(Stored items)
-=-=-=-=-

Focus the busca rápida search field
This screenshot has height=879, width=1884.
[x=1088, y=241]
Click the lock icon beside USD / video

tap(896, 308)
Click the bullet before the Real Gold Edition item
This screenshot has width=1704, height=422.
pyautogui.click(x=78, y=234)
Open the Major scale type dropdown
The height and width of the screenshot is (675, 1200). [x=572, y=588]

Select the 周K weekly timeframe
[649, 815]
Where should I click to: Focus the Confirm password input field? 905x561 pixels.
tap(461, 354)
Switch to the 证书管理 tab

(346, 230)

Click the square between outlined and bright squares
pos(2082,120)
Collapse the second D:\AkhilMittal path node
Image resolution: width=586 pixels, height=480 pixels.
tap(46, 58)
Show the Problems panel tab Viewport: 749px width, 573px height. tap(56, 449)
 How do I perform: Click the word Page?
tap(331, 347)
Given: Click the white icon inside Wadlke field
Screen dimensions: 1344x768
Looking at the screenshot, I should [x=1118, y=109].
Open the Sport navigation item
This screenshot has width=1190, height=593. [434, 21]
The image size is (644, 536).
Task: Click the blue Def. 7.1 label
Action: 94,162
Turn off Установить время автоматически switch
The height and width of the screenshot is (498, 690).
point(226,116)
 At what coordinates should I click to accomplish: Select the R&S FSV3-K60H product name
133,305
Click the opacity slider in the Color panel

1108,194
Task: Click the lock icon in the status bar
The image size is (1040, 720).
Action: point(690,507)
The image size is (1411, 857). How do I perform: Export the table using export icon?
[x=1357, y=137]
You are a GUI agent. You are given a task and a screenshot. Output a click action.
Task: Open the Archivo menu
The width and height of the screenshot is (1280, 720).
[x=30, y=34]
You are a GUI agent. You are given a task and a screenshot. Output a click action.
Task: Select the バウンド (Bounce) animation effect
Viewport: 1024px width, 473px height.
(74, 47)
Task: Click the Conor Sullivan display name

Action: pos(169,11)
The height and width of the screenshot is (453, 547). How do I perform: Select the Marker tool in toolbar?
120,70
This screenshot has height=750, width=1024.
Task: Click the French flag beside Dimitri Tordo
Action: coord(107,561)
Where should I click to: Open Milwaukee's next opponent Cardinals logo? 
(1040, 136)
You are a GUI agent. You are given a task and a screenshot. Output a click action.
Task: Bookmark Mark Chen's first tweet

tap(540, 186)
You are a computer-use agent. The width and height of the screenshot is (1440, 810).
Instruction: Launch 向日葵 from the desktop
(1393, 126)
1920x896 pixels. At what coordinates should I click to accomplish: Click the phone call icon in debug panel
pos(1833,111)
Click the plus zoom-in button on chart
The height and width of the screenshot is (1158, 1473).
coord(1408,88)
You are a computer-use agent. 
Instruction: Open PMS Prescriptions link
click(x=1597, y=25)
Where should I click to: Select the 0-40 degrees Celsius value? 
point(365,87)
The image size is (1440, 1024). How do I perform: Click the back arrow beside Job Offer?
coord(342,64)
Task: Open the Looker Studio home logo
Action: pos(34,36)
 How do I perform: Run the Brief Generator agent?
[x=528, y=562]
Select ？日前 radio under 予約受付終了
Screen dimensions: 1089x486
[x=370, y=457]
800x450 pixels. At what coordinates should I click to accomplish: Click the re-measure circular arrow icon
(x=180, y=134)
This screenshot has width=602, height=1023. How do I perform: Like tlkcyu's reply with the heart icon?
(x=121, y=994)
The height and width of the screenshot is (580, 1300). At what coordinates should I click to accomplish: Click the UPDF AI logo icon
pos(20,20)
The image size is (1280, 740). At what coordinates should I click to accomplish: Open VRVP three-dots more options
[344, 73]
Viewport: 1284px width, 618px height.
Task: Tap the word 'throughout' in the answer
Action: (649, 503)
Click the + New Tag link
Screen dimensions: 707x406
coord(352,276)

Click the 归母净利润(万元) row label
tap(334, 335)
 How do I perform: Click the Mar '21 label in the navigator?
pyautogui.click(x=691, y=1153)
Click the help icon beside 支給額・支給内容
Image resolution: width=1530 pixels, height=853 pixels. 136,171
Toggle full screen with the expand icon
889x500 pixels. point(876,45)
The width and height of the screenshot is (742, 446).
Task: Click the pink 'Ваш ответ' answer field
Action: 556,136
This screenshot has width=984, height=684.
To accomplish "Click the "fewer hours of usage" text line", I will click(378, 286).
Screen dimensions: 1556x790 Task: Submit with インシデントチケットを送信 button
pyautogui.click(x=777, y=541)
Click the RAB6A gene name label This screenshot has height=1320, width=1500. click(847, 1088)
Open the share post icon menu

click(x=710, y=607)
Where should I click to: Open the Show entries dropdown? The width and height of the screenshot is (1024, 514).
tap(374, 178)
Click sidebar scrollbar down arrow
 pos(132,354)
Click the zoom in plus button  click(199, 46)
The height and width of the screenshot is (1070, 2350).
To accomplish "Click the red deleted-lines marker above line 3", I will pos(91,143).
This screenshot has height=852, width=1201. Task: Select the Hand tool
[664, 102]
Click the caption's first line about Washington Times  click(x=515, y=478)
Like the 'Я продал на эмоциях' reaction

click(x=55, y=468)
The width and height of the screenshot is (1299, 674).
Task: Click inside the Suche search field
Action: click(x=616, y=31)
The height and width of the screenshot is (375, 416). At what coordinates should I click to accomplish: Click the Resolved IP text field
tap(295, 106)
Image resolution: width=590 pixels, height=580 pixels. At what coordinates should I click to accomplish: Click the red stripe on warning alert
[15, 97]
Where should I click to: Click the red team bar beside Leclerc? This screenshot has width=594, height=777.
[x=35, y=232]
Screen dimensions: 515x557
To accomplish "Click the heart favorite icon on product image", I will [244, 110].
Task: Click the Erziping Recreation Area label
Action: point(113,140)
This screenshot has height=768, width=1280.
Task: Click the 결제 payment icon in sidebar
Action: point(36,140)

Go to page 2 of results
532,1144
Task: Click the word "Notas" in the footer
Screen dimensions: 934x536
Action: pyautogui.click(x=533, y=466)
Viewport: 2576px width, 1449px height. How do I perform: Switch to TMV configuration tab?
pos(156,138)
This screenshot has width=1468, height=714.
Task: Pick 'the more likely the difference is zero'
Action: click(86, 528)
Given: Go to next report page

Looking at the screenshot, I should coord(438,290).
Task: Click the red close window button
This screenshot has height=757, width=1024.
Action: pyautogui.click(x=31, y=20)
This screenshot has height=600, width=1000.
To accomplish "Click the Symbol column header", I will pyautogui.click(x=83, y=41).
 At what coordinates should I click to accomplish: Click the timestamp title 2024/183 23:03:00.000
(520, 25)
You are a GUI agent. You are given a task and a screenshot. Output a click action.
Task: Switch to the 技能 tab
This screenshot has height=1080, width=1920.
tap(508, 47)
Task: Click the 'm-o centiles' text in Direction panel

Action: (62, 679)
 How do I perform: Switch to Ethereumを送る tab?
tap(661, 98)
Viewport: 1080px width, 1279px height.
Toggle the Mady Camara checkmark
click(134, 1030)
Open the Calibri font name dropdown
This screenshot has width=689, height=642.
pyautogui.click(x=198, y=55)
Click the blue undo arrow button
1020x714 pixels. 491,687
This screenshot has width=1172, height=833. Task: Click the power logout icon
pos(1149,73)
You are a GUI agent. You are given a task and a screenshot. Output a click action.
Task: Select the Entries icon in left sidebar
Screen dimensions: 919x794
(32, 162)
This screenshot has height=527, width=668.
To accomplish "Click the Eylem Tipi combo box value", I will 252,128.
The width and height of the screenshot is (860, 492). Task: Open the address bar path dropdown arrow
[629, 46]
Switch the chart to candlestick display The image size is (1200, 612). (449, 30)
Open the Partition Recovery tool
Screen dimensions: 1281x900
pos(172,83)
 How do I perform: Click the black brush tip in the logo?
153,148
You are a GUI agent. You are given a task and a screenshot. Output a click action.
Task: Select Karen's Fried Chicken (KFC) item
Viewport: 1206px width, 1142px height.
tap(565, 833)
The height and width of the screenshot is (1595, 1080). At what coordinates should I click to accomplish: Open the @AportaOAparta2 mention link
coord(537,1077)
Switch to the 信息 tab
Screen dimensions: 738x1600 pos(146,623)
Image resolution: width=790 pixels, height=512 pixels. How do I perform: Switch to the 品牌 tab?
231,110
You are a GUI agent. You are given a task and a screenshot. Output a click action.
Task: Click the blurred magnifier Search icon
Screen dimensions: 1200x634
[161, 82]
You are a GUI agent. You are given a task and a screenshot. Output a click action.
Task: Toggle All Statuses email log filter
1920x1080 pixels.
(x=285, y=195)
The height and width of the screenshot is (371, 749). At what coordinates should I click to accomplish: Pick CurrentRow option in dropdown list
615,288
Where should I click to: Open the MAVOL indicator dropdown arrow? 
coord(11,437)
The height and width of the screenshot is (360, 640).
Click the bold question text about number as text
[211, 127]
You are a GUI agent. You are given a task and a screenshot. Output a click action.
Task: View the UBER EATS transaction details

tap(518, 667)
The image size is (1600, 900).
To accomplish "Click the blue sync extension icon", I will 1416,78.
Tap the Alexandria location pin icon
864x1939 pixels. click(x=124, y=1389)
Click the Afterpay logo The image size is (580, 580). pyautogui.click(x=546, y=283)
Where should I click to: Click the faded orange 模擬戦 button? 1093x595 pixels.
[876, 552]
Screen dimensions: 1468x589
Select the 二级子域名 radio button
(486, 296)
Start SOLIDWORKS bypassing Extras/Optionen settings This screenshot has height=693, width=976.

-=-=-=-=-

YOUR OBJECTIVE:
Starting from the line containing "Task: View the UBER EATS transaction details", repeat each line through the end of the entries, exactly.

RESPONSE TO THIS EXERCISE:
Task: View the UBER EATS transaction details

tap(518, 667)
The image size is (1600, 900).
To accomplish "Click the blue sync extension icon", I will 1416,78.
Tap the Alexandria location pin icon
864x1939 pixels. click(x=124, y=1389)
Click the Afterpay logo The image size is (580, 580). pyautogui.click(x=546, y=283)
Where should I click to: Click the faded orange 模擬戦 button? 1093x595 pixels.
[876, 552]
Screen dimensions: 1468x589
Select the 二级子域名 radio button
(486, 296)
Start SOLIDWORKS bypassing Extras/Optionen settings This screenshot has height=693, width=976.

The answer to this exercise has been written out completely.